Published in Pain Medicine in 2014, this case report by Vas and Pai describes a 39-year-old woman with CRPS type 2 following humerus surgery [18]. As part of a multimodal regimen, she received 40 units of BoNT into the interossei and extensor digiti minimi for persistent stiffness and clawing. While overall recovery was attributed primarily to dry needling and physical therapy, botulinum toxin was included among the interventions used during symptom management.
Also in 2014, Fallatah reported using intramuscular BoNT-A injections into the trapezius muscle as part of a multimodal approach to CRPS of the upper limb, which also included brachial plexus blocks, intensive physical therapy, and transcutaneous electrical nerve stimulation [19]. The patient made a complete recovery although the authors attribute only the relief of the proximal myofascial pain to BoNT-A treatment.
A poster at the AAPM&R 2016 annual meeting by Drakeley, describes a 31-year-old man with CRPS and dystonic posturing of the left foot following posterior tibial tendon repair [20]. After failing multiple outpatient treatments, the patient was admitted for inpatient rehabilitation. He received EMG and ultrasound-guided onabotulinumtoxin-A injections into the flexor digitorum brevis (70 units), flexor digitorum longus (70 units), and flexor hallucis longus (60 units). These injections led to marked functional improvement, with ambulation increasing from 11 to 200 feet at discharge. The patient returned to work as a physician, though symptoms recurred at three months post-injection, consistent with the expected duration of botulinum toxin’s effect. The authors conclude that their findings support onabotulinumtoxin-A as a potentially effective component of a multimodal treatment strategy for CRPS-associated dystonia.
Also in 2016, Buonocore et al. described a 47-year-old woman who developed CRPS type II with disabling neuropathic pain following an iatrogenic tibial nerve transection during ankle surgery [21]. Despite extensive pharmacologic, interventional, and neuromodulation therapies—including sympathetic blocks and spinal cord stimulation—her symptoms persisted. Seven years post-injury, she developed painful dystonic posturing involving the tibialis posterior and flexor digitorum longus. EMG-guided injections of abobotulinumtoxinA (120 units per muscle) into these and other tarsal tunnel-associated muscles produced significant, though temporary, pain relief, gait improvement, and reduced frequency of dysesthesic sensations. These effects attributed the improvements to a decrease in direct mechanical stimulation of a neuroma via targeted muscle relaxation.
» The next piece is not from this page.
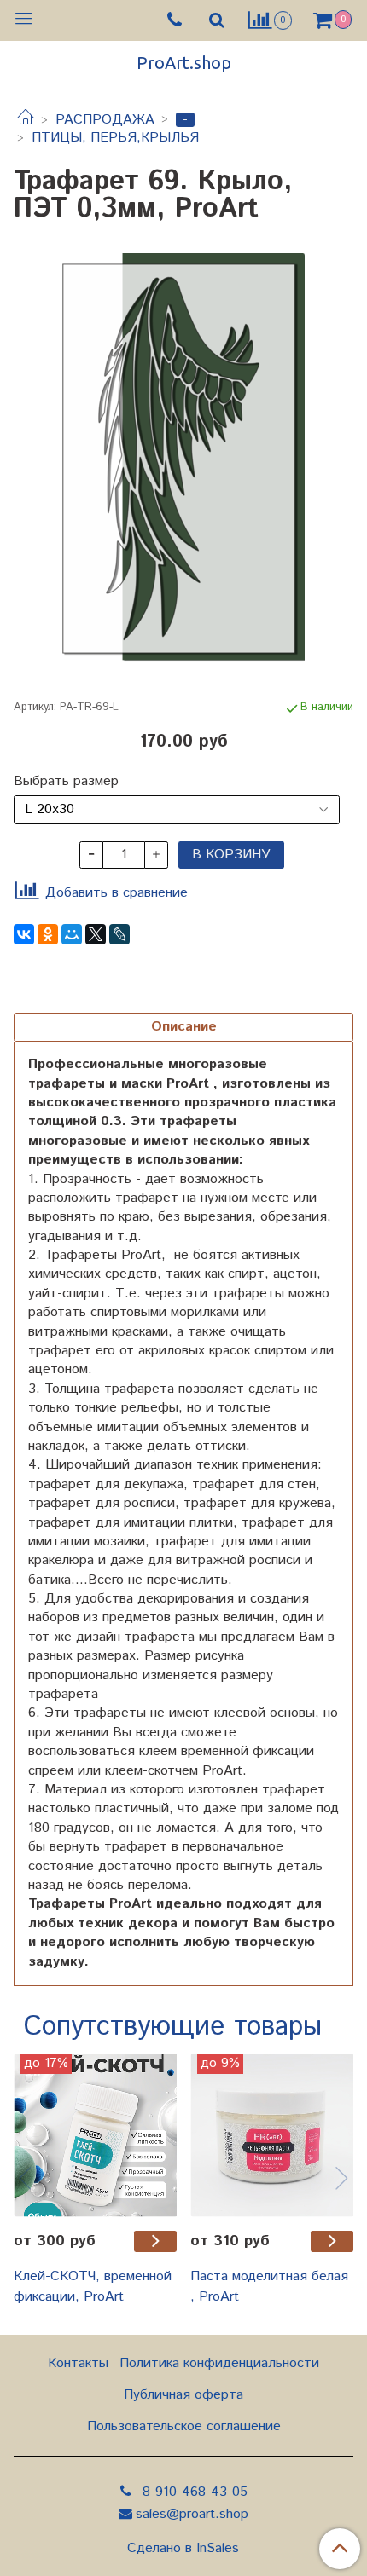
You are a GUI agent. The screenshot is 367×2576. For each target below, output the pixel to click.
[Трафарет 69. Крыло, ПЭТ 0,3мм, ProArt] (183, 457)
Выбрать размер (66, 781)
Altonji et al. presented a complex case of a 48-year-old woman with CRPS type I of the upper limb following a wrist sprain, later complicated by secondary dystonia at the 2017 Neuromodulation meeting in Las Vegas [22]. After failed conservative treatment, she received a cervical spinal cord stimulator with good pain relief, followed by focal onabotulinumtoxin-A injections for dystonia with initial success. Eighteen months post-injury, she developed CRPS in the contralateral lower limb with similar progression to secondary dystonia. A second spinal cord stimulator and intrathecal baclofen (ITB) provided broader relief, while BoNT-A continued to be used for residual focal dystonia. The combined approach enabled her to return to full-time work and independent mobility. Injection sites, doses, and guidance techniques were not specified.
Presented at the American Academy of Pain Medicine in 2018, a case report by Reddy and Ahadian describes a 56-year-old woman with a 17-year history of CRPS type I affecting the right lower extremity, complicated by acquired dystonia of the calf muscles and severe functional impairment [23]. Despite prior treatments—including physical therapy, spinal cord stimulation, and high-dose opioids (370 mg/day)—the patient remained highly symptomatic. BoNT-A was injected into the right gastrocnemius and soleus muscles every 3 months (up to 75 units per session). Over three years, she experienced consistent 80% improvements in pain and function, along with reduced opioid use (down to 7.5 mg/day), improved gait, and resolution of cognitive and affective symptoms. The authors conclude that the treatment is a safe, well-tolerated option for CRPS-related dystonia, even in chronic, refractory cases, and advocate for further systematic investigation.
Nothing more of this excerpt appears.